- [SUPPLIED TEXT]
_ _ _
The English Patient
Screenplay : Anthony Minghella (based on the novel by Michael Ondaatje)
MPAA Rating : R
Year of Release : 1996
Stars : Ralph Fiennes (Count Laszlo de lo Almasy), Kristin Scott Thomas (Katharine Clifton), Juliette Binoche (Hana), Willem Dafoe (Caravaggio), Naveen Andrews (Kip), Colin Firth (Geoffrey Clifton)
"The English Patient" is a is a huge, brooding expanse of a film that intricately tangles love and tragedy and passion and anger and violence and war into one giant collage that sometimes threatens to engulf the viewer with all its complexities.
Yet, the true irony is that, after leaving the theater, I felt like there wasn't as much to the film as I had felt there was while watching it. The story, adapted from the 1992 Booker Prize-winning novel by Michael Ondaatje, is really fairly straightforward, and the only way it is given any weight is by showing it in a cleverly devised series of fragmented flashbacks that have to be put together like a jigsaw puzzle to determine the full effect .
The film opens with a plane being shot out of the sky after flying over the sandy dunes of North Africa. The man inside is horribly burned beyond recognition, and it is his story that is told through the flashbacks. He is the Hungarian Count Laszlo lo de Almasy (Ralph Fiennes) who is working with a group of British cartographers making maps of unexplored deserts and mountains.
He is a rather distant man, until his inner passions are piqued by Katharine Clifton (Kristin Scott Thomas), the wife of one of the other cartographers. They begin an illicit affair that seems automatically doomed from the beginning because, in a film of this sort, affairs like this are incapable of concluding happily. A certain darkness constantly looms over all the proceedings because the beginning gives you a good idea of what the end will be like.
_ _ _
- [DATA EXTRACTS]

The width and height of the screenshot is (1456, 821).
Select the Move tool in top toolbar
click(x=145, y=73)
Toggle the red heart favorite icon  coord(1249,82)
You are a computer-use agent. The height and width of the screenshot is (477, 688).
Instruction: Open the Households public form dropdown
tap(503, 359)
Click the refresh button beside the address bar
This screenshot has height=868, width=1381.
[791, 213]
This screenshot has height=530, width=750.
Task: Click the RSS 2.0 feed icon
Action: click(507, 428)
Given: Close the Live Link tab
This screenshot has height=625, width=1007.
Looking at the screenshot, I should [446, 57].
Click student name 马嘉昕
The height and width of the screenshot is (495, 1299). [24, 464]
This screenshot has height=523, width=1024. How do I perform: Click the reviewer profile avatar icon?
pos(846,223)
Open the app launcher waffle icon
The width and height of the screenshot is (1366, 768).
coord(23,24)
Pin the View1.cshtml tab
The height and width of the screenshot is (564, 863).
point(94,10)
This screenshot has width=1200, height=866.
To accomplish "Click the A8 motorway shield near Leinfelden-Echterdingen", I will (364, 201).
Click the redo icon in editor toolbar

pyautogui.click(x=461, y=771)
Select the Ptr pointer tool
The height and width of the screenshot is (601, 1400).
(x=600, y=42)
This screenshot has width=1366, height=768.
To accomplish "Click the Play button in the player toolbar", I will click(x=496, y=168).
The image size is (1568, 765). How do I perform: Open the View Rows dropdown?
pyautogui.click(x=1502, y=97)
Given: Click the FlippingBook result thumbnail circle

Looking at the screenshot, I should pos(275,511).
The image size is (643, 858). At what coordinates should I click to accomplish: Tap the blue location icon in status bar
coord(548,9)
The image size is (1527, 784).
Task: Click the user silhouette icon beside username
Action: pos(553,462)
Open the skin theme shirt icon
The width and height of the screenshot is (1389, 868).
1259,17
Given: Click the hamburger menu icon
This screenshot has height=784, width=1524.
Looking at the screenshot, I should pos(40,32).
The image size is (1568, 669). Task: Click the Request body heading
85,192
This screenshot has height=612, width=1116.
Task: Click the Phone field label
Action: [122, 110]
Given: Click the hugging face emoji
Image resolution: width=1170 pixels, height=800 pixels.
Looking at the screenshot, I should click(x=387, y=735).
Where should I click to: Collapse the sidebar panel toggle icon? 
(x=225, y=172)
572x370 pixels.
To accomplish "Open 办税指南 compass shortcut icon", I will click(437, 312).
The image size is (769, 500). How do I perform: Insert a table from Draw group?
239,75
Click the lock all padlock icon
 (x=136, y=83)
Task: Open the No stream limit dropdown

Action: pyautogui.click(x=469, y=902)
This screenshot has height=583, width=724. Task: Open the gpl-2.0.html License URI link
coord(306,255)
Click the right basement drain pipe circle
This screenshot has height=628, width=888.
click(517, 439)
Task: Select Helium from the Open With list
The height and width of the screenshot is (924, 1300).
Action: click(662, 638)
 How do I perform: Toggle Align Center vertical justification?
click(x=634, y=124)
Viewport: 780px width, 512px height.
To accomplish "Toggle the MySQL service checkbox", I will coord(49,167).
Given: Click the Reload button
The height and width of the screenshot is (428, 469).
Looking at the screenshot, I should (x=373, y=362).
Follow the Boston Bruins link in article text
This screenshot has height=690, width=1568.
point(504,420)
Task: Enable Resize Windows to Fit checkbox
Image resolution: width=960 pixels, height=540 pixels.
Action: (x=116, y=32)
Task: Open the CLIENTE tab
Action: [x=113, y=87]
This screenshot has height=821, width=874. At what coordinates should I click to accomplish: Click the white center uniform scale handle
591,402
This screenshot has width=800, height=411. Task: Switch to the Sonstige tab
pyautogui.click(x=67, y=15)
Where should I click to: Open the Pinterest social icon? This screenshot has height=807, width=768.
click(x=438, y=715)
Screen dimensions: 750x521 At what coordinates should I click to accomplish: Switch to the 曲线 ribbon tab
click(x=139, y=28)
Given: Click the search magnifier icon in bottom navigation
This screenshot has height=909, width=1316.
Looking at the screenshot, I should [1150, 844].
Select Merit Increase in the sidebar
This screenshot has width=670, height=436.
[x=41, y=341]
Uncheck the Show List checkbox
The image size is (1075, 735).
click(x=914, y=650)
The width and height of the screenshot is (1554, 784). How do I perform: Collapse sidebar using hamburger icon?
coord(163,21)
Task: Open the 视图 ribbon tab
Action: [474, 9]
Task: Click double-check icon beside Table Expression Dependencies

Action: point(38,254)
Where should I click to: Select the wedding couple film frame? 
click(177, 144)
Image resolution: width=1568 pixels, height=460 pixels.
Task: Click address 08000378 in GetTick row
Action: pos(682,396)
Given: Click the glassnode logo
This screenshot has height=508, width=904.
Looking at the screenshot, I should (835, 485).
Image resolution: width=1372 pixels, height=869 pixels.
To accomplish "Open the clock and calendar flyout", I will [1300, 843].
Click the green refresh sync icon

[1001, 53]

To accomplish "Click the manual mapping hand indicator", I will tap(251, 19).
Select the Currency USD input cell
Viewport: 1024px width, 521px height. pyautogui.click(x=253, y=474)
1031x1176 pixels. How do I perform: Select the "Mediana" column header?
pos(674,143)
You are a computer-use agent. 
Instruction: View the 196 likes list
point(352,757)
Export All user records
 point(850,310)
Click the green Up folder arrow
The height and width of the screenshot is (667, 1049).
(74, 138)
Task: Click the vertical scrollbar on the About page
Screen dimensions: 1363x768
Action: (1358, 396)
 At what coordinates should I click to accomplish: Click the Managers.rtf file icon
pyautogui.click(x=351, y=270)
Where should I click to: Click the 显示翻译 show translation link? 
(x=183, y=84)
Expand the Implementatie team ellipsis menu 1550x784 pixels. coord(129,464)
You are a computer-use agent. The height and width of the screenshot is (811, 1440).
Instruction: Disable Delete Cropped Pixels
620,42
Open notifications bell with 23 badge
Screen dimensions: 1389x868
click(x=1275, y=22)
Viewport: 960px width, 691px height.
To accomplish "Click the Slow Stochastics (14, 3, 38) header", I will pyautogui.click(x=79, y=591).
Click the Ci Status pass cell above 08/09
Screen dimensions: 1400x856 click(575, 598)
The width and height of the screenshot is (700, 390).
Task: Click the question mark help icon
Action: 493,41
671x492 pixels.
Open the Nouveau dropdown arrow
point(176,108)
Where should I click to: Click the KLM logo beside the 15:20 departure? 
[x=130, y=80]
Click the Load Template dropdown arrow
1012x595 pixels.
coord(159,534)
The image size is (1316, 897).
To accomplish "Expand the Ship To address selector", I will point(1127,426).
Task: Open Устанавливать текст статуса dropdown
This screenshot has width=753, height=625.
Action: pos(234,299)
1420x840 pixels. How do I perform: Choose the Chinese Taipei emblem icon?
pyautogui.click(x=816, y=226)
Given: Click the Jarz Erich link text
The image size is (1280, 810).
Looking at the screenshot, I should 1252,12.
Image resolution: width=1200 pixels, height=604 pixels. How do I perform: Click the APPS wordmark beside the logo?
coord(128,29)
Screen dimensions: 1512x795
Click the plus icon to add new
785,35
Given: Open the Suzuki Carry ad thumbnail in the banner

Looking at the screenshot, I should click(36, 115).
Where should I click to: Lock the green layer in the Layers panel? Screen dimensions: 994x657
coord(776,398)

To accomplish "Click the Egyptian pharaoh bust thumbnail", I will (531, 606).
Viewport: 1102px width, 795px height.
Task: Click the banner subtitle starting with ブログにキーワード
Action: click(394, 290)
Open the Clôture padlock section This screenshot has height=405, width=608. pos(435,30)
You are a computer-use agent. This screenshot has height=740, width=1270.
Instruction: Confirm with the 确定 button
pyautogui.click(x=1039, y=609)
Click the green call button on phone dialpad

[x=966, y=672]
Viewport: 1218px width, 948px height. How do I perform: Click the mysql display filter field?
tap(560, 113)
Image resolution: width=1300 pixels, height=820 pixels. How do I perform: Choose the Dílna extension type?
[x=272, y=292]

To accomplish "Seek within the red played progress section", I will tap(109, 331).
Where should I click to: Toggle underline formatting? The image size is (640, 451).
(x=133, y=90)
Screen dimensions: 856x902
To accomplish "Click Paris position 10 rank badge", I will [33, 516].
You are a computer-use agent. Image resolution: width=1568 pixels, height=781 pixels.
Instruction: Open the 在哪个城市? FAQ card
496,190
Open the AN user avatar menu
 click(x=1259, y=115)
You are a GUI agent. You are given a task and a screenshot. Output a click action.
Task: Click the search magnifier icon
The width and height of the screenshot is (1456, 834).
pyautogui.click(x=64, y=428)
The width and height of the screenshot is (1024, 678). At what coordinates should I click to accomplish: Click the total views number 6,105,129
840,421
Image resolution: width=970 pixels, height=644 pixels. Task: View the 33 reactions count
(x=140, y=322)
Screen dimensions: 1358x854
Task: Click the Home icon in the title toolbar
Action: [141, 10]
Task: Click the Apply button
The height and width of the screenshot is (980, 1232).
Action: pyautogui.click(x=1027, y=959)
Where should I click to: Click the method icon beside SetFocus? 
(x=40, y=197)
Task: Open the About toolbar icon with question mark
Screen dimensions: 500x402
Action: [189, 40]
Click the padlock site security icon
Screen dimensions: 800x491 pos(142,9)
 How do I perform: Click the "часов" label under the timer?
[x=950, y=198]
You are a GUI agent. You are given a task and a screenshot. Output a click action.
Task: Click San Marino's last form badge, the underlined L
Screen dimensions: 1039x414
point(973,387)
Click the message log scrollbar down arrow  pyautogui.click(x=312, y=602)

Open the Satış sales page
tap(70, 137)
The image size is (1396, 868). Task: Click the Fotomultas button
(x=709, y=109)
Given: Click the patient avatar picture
_ _ _
- [WHAT YOU HAVE TO DO]
According to the review of The English Patient, what award did Michael Ondaatje's novel win? The material above comes from a source separate from the review.

- [ANSWER TO THE PROBLEM]
The 1992 Booker Prize.